The process for recognition of a new or amended medical specialty has a number of key steps and decision points. Each step takes time to complete and for the relevant organisation to make its recommendation or decision. Each step may result in a request or requests for additional information or clarification.

As this is a new process, the likely time has been estimated. These estimates do not take account of the time that may be required by the Office of Best Practice Regulation or the Council of Australian Governments (COAG) Health Council.

Stage 1 (initial assessment of proposal) is estimated to be six months.

Stage 2 (detailed assessment of proposal) is estimated to be between 12 and 18 months. Stage 2 requires public consultation on the proposal for a new or amended medical specialty. The consultation may also include developing a consultation Regulation Impact Statement (if required by the Office of Best Practice Regulation), interviewing the applicant and stakeholders, conducting clinical site visits, additional research, seeking expert opinion and conducting any other necessary inquiries or investigations.

The new or amended specialty becomes an approved specialty under the National Law and will be added to the approved List of specialties, fields of specialty practice and related specialist titles.

The Medical Board of Australia (the Board) then decides on the approved qualification in the new or amended specialty for the purposes of specialist registration.

Education providers with programs of study in the specialty can apply to the Australian Medical Council (the AMC) for accreditation. The AMC assesses programs of study in recognised specialties against the approved accreditation standards for specialist medical training programs. If the AMC accredits a program of study in a new or amended specialty, it provides a report to the Board and the Board will decide whether to approve the program of study as providing a qualification in the new or amended specialty for the purposes of specialist registration.

If the new or amended specialty is recognised under the National Law, medical practitioners awarded an approved qualification in the recognised specialty can apply for specialist registration. If a medical practitioner is granted specialist registration in the new or amended specialty, it will be recorded in the Register of Medical Practitioners and the practitioner can use the protected title associated with the specialty.

Yes, as long as you practise within the scope of your training, knowledge and skills and you do not use any protected titles for which you do not have specialist registration.

The list of approved specialties and associated protected titles are published in the document List of specialties, fields of specialty practice and related specialist titles.
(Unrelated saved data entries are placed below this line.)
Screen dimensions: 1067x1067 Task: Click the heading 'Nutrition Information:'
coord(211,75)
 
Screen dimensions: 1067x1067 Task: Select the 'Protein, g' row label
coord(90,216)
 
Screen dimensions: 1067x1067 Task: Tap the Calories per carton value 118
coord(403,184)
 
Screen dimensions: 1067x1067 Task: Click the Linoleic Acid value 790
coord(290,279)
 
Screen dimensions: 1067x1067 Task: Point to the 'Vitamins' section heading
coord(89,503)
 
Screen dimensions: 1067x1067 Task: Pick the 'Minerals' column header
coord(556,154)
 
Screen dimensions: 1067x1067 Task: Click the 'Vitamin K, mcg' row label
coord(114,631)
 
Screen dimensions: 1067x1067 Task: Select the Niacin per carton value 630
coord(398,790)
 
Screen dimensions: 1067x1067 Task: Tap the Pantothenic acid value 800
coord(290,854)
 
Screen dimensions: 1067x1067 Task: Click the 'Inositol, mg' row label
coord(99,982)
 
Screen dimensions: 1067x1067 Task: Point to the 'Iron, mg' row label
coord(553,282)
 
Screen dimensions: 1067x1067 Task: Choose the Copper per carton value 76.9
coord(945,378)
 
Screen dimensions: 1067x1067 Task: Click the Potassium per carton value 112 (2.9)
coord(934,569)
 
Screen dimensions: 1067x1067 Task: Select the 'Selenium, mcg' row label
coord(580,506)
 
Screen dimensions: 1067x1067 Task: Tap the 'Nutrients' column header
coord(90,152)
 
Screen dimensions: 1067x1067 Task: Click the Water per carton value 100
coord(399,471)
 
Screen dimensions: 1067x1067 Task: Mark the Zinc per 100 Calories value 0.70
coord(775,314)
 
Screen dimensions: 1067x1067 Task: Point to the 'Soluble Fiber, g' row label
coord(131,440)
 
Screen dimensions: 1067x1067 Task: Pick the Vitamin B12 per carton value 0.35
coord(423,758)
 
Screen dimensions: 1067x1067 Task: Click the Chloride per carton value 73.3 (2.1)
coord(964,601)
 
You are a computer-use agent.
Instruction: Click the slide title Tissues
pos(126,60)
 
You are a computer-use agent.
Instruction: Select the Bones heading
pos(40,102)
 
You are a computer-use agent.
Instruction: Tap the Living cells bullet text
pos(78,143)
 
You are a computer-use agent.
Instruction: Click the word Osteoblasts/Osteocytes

The public can search your registration on the online national Register of Medical Practitioners. This will include that you have specialist registration.

The public register provides assurance that medical practitioners with specialist registration are qualified in the recognised specialty and that they have confirmed they have professional indemnity insurance and are complying with continuing professional development and recency of practice requirements.

The specialist recognition process is separate to other processes for Commonwealth benefit programs such as the Medicare Benefits Schedule or the Pharmaceutical Benefits Schedule. The Medical Board of Australia, the Australian Medical Council and the Australian Health Practitioner Regulation Agency are not responsible for determining access to these benefits.

Eligibility for such benefits is established under separate Commonwealth Government application and assessment processes.